True, Ons Jabeur froze up and could not find her game in last year’s Wimbledon final. But poor play is often contagious and it can turn a match into a comedy of errors. Yet Vondrousova was able to keep her composure and game under control despite competing in just her first Wimbledon final.

“Marketa taking the moment in that final was huge,” Stevenson said. “It shows that she’s mentally tough in that position, especially because everybody was saying ‘This is Ons’ moment, blah, blah, blah.’ Marketa just took that occasion and ran with it.”

Vondrousova’s uneven record is partly due to serial wrist injuries that, starting shortly after she reached the Roland Garros final, caused her to undergo surgery and miss a lot of training and seven Grand Slam events. In the meantime, aggressive players who hit a big ball and have superior athleticism emerged to dominate the game. Thus she was more easily overlooked. As Stevenson said, Vondrousova’s ball doesn’t have a lot of “pop,” and she’s neither explosive nor visibly intense. In fact, she’s the opposite of those things.


“She doesn’t always look like she’s engaged,” Arias said. “Sometimes she looks like she’s out there on a walkabout.”

Sometimes that’s the price paid by creative players, but when such a player is inspired all things seem possible. Vondrousova may not get the accolades she deserves, but she is always compelling to watch—something that isn’t often said about her undervalued male counterpart, Ruud.

A 25-year old tennis pioneer from Norway, Ruud has a schooled, highly disciplined game. His tennis is smooth, conservative, short on offense but long on consistency and defense. Players like Ruud rarely become fan favorites unless they have great charisma, or some other source of flair, and Ruud is your basic, polo-shirt wearing, golf-playing, please-and-thank-you guy. But all that still doesn’t fully account for the extent to which his accomplishments have been overlooked, his heft as a contender ignored.
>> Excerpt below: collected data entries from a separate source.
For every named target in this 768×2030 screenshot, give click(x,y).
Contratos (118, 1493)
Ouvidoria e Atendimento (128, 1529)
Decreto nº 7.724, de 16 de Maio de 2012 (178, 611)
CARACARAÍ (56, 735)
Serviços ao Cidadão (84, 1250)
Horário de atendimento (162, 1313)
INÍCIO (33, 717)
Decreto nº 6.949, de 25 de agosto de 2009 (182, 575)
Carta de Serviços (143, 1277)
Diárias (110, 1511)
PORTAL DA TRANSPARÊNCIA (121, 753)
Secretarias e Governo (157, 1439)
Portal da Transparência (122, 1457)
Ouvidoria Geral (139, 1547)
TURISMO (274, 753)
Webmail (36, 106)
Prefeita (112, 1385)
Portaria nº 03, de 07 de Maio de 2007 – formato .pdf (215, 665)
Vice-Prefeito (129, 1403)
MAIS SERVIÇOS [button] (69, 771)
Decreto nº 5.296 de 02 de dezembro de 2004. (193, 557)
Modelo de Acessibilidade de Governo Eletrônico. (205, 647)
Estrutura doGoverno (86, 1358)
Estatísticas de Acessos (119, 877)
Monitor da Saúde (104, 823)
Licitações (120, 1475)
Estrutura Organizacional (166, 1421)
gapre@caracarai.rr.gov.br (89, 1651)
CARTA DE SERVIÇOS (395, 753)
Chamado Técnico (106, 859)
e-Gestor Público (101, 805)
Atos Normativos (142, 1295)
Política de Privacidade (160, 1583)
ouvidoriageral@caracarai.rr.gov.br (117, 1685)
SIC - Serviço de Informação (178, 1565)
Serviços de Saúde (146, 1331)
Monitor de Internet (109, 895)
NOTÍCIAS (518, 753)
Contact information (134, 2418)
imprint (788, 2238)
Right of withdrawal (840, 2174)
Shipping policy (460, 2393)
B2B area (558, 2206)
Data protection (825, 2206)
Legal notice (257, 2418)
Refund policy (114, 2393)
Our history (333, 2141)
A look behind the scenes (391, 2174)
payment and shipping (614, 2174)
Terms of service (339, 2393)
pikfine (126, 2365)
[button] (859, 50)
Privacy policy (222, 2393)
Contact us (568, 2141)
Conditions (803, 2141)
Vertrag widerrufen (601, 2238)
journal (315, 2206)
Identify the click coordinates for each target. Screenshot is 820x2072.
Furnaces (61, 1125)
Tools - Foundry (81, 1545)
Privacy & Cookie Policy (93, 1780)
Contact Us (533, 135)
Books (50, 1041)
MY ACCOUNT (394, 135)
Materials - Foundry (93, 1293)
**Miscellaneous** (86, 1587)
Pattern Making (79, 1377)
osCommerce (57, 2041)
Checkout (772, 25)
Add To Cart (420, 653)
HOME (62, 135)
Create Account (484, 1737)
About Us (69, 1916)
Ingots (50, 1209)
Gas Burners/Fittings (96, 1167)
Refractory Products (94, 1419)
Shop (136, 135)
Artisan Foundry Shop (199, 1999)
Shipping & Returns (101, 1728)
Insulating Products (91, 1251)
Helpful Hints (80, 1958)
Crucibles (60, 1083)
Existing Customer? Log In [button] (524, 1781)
“Ruud was the guy who didn’t do much with the ball but who moved well, fought hard, won a lot of close matches.” Arias said. “That make him the kind of player I usually love. But he never seemed to be in the same league as the No. 1s of the era. But you know how they say that rats will survive everything and still be around? Ruud is like that. He’s a rat with a huge heart, the guy who usually finds a way.”


Up until mid-2022 it was easy to cast Ruud as a guy who only knew his way around a clay court. In the preceding 12 months he had barged into the Top 10, but it was mainly on the strength of his off-the-rack dirt game. He was able to dictate or even break down rivals with his forehand, but his backhand was just a rally tool and his serve was good but not great. Then, in the summer of 2022, Ruud took down (in order) dangerous hard-court players Tommy Paul, Matteo Berrettini, and Karen Khachanov to earn a place in the US Open final (He ultimately lost to Carlos Alcaraz).

That run was an eye-opener for many, including Arias. “Ruud has proven himself as a threat on hard courts,” Arias, who is also a Tennis Channel analyst, said. “It turns out his game wasn’t as easy to break down on faster courts as some thought.”

Ranked No. 7 at the moment, Ruud has also upped his clay game since his hard-court break through. He now plays with more risk, and has been more willing to redirect rallies or go for outright winners with his down-the-line backhand. The upgrades proved out earlier this year, as Ruud upset top-ranked Novak Djokovic in Monte Carlo, earned his first ATP 500 title (Barcelona), and became the first ATP player to record 30 wins this year.

That last accomplishment underscores Arias’s conviction that “[Ruud's] the one guy I always think, ‘He’s got a chance.’”  The same cannot be said for that less consistent WTA talent, Vondrousova. But don’t be surprised if either or both of them are features of the final weekend of Roland Garros.